Enums, Records & Sealed Types

Sealed Classes

15 min Lesson 7 of 13

Sealed Classes

Java's type system has always let any class extend any other class — unless you mark it final. But final is an all-or-nothing switch: either nobody can extend you, or everyone can. Sealed classes, introduced as a standard feature in Java 17, give you a middle ground: you decide precisely which classes are allowed to extend (or implement) yours. The compiler enforces that list, and nothing else can join the hierarchy.

The Problem Sealed Classes Solve

Imagine you are modeling the result of a payment operation. You want exactly three outcomes: Success, Failure, and Pending. With plain inheritance, any external code could add a fourth subclass, silently breaking your exhaustive switch logic. Sealed classes make the hierarchy closed and known at compile time, so the compiler can verify that you have handled every case.
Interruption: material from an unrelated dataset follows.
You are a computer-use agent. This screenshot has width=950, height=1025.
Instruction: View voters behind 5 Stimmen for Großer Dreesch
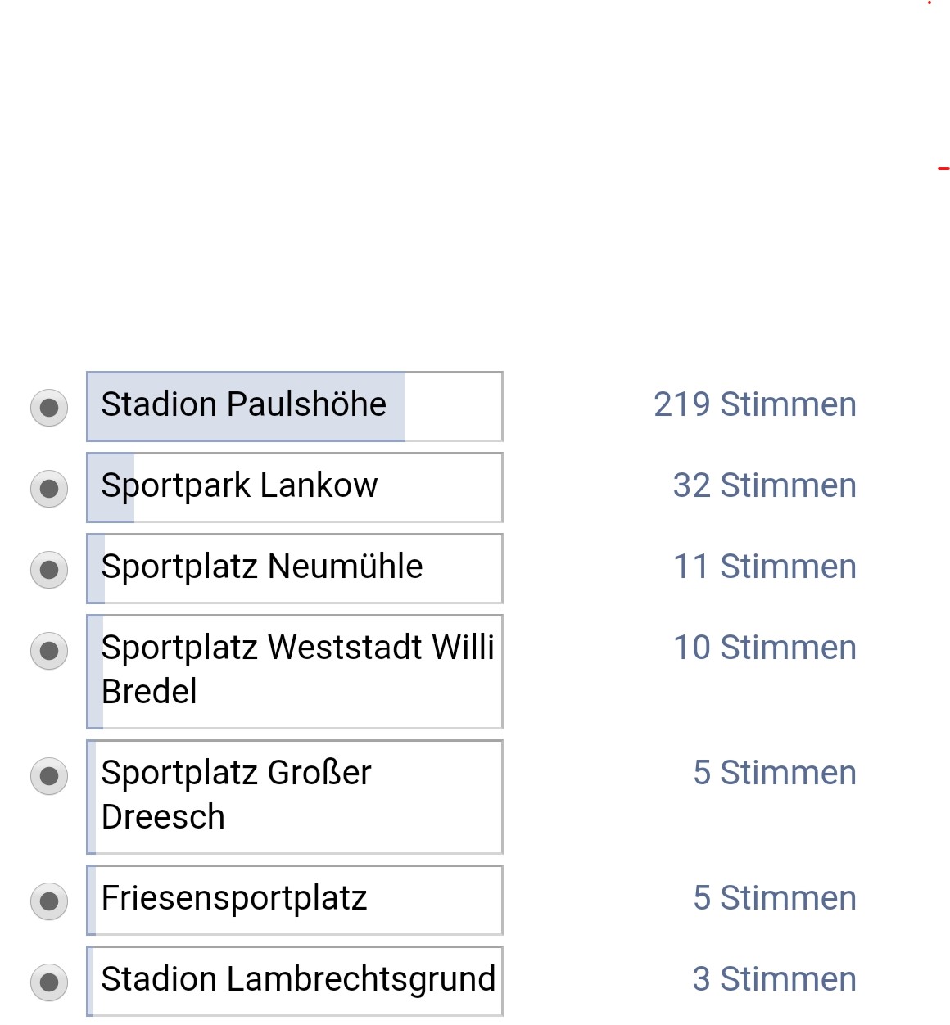(x=774, y=772)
Syntax: sealed and permits

Declare a sealed class with the sealed modifier and list every permitted subclass in a permits clause:

public sealed class PaymentResult permits Success, Failure, Pending { // shared state or methods go here }

Each permitted subclass must then declare one of three modifiers:

  • final — the subclass itself cannot be extended further.
  • sealed — the subclass is also sealed and must provide its own permits list (allows a deeper restricted hierarchy).
  • non-sealed — the subclass reopens the hierarchy; anyone can extend it freely.
All three permitted subclasses must pick one of those modifiers. Forgetting to add it is a compile error, which is exactly the point — the compiler prevents accidental open extension.
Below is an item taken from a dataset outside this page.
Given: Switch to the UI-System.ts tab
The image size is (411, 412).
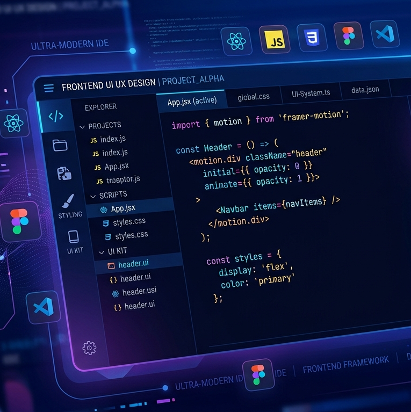Looking at the screenshot, I should 311,93.
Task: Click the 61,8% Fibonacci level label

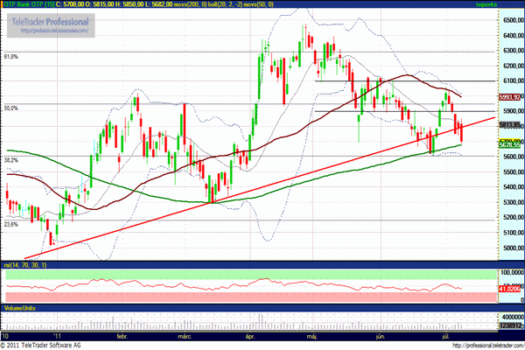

Here is the full example with all three outcomes as final records (records are a natural fit — more on that in the next lesson):

public sealed class PaymentResult permits Success, Failure, Pending {} public final class Success extends PaymentResult { private final String transactionId; public Success(String transactionId) { this.transactionId = transactionId; } public String transactionId() { return transactionId; } } public final class Failure extends PaymentResult { private final String reason; public Failure(String reason) { this.reason = reason; } public String reason() { return reason; } } public final class Pending extends PaymentResult { private final long estimatedMs; public Pending(long estimatedMs) { this.estimatedMs = estimatedMs; } public long estimatedMs() { return estimatedMs; } }

Using the Sealed Hierarchy in a switch

The real payoff comes with pattern matching for switch (covered in detail in Lesson 9). Because the compiler knows every permitted subtype, it can check that your switch is exhaustive — no default branch needed:

static String describe(PaymentResult result) { return switch (result) { case Success s -> "Paid. Transaction: " + s.transactionId(); case Failure f -> "Failed: " + f.reason(); case Pending p -> "Pending, ~" + p.estimatedMs() + "ms"; }; }

If you later add a fourth permitted class, the compiler immediately flags every switch that does not handle it. This is algebraic data type safety in Java.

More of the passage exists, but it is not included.